You know, all I want to say is „cheerio“. I‘ve got thousand of followers over the years on my blogs so I see it as my duty to inform you and not just.... leave - without a word. Which is also the reason for not deleting but leaving.

Time is so so precious and I don‘t wanna waste it any longer on this website. Because I realized that life, and especially MY LIFE, happens OUT THERE! Not in front of a 4.7-inch screen that controls and spams my brain, thoughts and as a result: my life. My aliveness is happening out there. And that‘s exactly how I want it. So it was a slow, but very much needed goodbye.

I wish you all the best of love and success - both in your personal life and career. Get your head and heart on your passions and I‘m sure you can get anything you dream of. Don‘t waste your life on people you can‘t change or things you can‘t control. Don’t be afraid of letting go. Have goals and tell no one about them. And with this I really mean NO ONE. Write them down. Motivate yourself with your sight. Be your god damn own hero and cheerleader and surround yourself with your very own frequency people ONLY. People, that see the world as you do and enjoy the stuff you enjoy. Give them sparkling eyes as they give you. Shit about anyone else. Shit about all whiner and fault-finder.

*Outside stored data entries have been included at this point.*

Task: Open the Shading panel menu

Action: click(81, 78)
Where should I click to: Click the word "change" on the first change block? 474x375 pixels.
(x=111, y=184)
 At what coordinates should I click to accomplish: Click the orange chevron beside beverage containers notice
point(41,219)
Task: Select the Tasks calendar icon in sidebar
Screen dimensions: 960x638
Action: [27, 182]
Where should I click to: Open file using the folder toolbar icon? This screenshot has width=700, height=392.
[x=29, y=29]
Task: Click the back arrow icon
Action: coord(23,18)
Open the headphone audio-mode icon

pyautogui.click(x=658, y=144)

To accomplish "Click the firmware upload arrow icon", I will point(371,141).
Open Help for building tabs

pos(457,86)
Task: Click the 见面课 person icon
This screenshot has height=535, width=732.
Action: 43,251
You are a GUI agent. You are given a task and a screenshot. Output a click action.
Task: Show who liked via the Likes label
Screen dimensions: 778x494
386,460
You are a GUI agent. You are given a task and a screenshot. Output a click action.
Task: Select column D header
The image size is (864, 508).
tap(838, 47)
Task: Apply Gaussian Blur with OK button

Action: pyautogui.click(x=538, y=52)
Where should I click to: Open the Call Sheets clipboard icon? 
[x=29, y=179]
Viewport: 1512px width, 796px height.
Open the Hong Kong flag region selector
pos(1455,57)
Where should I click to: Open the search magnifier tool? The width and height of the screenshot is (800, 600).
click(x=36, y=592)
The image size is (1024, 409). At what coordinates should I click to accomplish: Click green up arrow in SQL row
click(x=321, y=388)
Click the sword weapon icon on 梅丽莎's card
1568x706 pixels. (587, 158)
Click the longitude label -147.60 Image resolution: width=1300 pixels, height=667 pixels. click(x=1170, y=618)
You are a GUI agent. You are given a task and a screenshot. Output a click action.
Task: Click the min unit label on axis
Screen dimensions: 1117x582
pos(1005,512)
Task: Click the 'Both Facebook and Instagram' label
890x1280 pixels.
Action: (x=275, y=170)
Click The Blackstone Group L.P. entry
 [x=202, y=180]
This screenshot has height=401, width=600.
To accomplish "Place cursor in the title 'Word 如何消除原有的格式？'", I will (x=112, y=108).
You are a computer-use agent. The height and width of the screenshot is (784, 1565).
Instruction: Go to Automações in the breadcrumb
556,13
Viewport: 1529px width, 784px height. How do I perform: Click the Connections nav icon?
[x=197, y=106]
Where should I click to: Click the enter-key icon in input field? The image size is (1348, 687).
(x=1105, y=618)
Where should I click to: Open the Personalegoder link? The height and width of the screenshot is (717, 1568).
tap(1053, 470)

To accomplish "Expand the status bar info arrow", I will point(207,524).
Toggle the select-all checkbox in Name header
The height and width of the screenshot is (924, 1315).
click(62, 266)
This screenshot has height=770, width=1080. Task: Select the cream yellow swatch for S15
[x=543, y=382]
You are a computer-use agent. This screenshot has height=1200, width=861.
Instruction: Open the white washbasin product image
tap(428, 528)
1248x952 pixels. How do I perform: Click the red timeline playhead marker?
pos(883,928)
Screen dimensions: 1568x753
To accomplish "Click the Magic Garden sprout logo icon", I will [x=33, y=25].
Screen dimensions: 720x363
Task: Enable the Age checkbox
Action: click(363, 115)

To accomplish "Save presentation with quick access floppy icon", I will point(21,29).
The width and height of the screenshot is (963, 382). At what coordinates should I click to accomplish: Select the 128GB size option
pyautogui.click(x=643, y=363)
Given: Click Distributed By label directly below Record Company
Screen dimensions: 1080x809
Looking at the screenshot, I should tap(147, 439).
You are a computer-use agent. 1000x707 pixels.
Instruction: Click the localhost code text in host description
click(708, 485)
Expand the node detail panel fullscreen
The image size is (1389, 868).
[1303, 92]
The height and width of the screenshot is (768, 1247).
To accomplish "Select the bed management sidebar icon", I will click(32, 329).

No matter if friends, strangers, colleagues or family. It’s all law of attraction. Your surroundings are your mirror, whether you like it or not. So if you realize that you constantly allure shitty people, well, change your fucking self. Because if you do, believe me, it will be the moment you truly start being. It took me 21 years to learn it, I raised myself in the last two years, taught myself everything I believe and I‘ll keep doing it for the rest of my, hopefully, long life.

Thanks for all these years, but now I‘m up ahead living.